I testi per i detergenti erano abbastanza conformi, ma non si era trattenuto dall'iperbole su cui molti cadono, cioè "deterge in profondità". No. Un latte deterge la superficie della pelle. Punto. Non va a fare il tittilìo all'osso zigomatico. Pulisce la superficie, l'epidermide. Stop. Profondo è un aggettivo bandito dall'ambito cosmetologico.

-Ha previsto anche foglietti illustrativi o dépliant? Vuole che gli dia un'occhiata?
-Si li ho previsti, i testi sarebbero già pronti ma, dopo quello che mi ha detto, mi sa che li devo rifare... però mi scusi, ma perchè mi devo fare tanti problemi per quel che scrivo?
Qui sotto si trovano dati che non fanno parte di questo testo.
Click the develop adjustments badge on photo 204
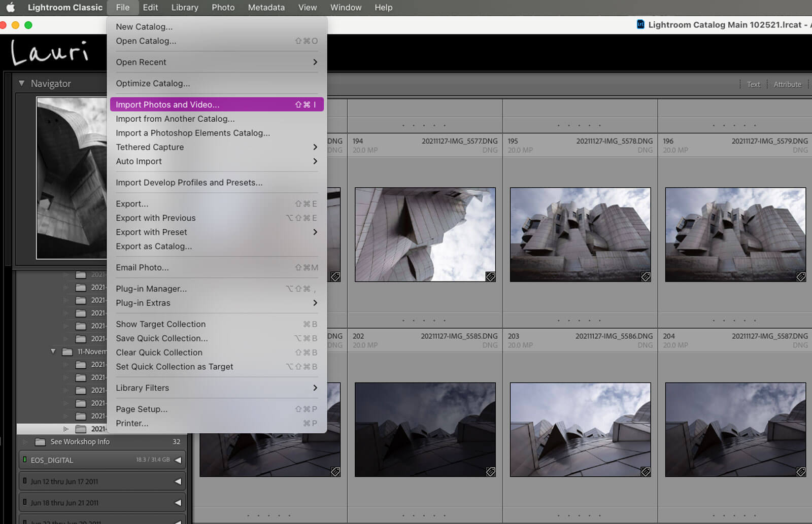point(800,472)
Tanto lo sanno tutti che esageriamo e  ci fanno la tara dall'inizio.

Ecco quello che fugge a tanti: il motivo.
A parte che esiste un regolamento e che in quanto tale va seguito, tutto ciò che viene scritto è quello che il consumatore capisce su quel prodotto. E non è vero che fa la tara se gli viene insegnato che, poco per volta, si troverà in mano un prodotto che farà davvero quello che promette, nè più nè meno.

Non gli si può dire quello che poi il prodotto non fa. Lo si prende in giro. E questo non si fa.
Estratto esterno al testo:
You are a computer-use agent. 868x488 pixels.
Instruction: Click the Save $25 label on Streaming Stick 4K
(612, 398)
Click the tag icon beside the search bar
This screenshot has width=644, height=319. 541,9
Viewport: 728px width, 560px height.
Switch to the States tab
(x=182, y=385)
Perchè l'atteggiamento sbagliato di uno, fa squalificare tutta la categoria.
Già ci considerano fattucchiere e alchimisti, servi dell'industria che spaccia per miracolose quattro erbette in croce.
Almeno cerchiamo di non esagerare, visto che c'è un regolamento che se non altro dovrebbe preservare noi per primi dalle nostre stesse megalomanie (siamo gentili, dai nostri stessi entusiasmi, visto che per noi ogni prodotto è un figlio e quindi è il migliore della classe)


Non è difficile comporre correttamente un'etichetta. Basta non cercare di fare gli artisti o i poeti, per nascondere piccole furbizie. Che tanto il consumatore scafa subito.